Aim of the task -> Begin at the line that contains "CSG-PERU (81, 64)" and repeat every line from there to the end of the records below, inclusive, without adding any other line.

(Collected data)
* * * * * * * * *
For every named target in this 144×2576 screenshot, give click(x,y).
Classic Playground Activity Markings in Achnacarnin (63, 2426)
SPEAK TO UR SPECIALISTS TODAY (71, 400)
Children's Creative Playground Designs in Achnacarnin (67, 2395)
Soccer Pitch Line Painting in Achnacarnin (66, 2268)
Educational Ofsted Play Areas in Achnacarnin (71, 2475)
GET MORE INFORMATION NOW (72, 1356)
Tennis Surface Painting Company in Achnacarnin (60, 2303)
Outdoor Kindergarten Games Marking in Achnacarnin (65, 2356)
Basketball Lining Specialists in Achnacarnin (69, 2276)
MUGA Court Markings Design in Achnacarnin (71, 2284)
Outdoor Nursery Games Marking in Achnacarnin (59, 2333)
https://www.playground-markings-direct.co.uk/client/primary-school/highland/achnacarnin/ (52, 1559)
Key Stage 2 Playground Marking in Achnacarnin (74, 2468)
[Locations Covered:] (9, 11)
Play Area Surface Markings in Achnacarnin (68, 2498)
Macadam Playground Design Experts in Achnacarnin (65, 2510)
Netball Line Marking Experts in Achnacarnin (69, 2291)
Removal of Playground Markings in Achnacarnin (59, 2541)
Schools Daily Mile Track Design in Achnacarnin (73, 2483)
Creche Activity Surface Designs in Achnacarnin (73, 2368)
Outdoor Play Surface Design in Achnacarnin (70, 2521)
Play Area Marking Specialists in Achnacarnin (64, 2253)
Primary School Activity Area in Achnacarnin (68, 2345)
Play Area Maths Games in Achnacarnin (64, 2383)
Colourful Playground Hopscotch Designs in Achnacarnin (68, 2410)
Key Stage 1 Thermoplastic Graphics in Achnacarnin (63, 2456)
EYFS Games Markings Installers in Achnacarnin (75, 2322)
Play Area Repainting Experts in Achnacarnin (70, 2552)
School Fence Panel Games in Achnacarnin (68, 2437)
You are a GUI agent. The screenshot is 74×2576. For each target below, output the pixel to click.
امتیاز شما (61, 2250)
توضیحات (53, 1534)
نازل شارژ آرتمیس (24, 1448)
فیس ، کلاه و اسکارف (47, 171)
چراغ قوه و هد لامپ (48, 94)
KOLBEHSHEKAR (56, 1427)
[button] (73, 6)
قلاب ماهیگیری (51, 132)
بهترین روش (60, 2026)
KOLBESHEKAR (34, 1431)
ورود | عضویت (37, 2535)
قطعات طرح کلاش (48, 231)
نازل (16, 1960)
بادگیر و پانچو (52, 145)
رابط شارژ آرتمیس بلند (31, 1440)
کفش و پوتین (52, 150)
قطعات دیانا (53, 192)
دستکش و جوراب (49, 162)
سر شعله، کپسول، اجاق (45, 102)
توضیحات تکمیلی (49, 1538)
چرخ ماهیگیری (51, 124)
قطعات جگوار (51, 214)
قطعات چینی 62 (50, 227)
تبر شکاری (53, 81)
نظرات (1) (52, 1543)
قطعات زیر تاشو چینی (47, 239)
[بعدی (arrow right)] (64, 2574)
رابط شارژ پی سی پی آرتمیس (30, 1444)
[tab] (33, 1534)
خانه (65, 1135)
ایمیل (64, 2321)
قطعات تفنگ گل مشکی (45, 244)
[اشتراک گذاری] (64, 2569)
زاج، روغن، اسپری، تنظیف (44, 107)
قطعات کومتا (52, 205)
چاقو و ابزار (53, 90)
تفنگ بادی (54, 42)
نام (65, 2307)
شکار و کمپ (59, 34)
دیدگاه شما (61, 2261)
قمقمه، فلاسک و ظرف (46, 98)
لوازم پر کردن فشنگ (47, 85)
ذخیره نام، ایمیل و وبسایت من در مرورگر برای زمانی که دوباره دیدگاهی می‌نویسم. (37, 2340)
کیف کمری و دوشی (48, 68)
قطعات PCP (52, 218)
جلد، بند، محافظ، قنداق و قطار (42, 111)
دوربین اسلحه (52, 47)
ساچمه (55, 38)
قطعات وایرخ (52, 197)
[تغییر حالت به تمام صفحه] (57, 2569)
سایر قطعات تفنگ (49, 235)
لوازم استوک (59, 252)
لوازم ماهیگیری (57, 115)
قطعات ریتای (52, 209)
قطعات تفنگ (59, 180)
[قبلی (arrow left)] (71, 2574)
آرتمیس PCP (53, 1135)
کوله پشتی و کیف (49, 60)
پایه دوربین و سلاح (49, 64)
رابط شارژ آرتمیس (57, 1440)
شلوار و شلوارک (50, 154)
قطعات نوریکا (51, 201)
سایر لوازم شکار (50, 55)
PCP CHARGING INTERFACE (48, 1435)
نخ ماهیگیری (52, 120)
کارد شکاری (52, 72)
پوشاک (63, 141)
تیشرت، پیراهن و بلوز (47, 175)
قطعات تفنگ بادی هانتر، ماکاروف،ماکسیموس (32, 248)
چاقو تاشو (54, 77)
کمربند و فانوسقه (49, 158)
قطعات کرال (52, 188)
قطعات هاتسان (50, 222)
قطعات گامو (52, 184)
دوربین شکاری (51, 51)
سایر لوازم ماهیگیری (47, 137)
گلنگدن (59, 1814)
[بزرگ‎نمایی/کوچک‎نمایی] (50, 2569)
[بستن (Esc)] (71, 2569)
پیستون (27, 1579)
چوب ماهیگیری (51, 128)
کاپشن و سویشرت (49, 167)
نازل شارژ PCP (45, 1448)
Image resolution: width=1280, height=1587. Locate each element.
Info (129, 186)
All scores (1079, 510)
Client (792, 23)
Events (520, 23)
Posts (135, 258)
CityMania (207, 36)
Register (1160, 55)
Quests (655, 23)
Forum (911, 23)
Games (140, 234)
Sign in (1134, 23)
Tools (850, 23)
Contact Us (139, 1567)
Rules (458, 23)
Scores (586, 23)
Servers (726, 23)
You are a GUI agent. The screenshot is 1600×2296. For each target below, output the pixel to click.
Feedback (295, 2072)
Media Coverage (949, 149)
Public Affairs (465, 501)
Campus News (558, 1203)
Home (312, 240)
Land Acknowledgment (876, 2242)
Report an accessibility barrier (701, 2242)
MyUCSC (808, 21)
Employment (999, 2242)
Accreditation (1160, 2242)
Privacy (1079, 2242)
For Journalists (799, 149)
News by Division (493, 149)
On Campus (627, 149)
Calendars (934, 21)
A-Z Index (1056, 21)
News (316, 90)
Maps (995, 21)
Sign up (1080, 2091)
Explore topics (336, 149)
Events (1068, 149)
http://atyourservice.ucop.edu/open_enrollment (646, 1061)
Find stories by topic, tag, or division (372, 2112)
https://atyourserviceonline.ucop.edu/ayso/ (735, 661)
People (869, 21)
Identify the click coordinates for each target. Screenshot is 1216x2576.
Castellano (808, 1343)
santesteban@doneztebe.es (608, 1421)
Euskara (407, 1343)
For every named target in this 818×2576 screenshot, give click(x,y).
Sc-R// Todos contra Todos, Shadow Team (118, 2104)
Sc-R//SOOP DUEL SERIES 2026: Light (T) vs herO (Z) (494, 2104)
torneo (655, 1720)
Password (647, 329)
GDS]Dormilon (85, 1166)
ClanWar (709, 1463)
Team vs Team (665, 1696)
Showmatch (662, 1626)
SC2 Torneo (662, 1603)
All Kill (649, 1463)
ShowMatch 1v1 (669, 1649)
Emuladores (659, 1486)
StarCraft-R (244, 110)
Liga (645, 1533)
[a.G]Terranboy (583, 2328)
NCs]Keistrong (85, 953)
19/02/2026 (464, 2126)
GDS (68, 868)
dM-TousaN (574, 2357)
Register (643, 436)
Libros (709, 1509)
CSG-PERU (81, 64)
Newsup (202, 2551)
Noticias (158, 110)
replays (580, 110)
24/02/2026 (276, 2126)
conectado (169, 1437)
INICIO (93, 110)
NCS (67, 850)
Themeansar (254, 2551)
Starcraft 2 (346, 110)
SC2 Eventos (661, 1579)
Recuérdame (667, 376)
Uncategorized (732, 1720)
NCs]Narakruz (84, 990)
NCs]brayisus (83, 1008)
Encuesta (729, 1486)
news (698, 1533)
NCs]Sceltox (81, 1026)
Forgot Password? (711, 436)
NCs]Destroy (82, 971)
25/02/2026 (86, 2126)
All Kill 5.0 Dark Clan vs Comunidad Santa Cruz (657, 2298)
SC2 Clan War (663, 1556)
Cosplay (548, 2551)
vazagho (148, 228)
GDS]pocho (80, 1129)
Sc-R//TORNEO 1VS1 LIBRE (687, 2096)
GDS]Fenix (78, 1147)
* * * * * * * * *
Task output ->
CSG-PERU (81, 64)
Newsup (202, 2551)
Noticias (158, 110)
replays (580, 110)
24/02/2026 (276, 2126)
conectado (169, 1437)
INICIO (93, 110)
NCS (67, 850)
Themeansar (254, 2551)
Starcraft 2 (346, 110)
SC2 Eventos (661, 1579)
Recuérdame (667, 376)
Uncategorized (732, 1720)
NCs]Narakruz (84, 990)
NCs]brayisus (83, 1008)
Encuesta (729, 1486)
news (698, 1533)
NCs]Sceltox (81, 1026)
Forgot Password? (711, 436)
NCs]Destroy (82, 971)
25/02/2026 (86, 2126)
All Kill 5.0 Dark Clan vs Comunidad Santa Cruz (657, 2298)
SC2 Clan War (663, 1556)
Cosplay (548, 2551)
vazagho (148, 228)
GDS]pocho (80, 1129)
Sc-R//TORNEO 1VS1 LIBRE (687, 2096)
GDS]Fenix (78, 1147)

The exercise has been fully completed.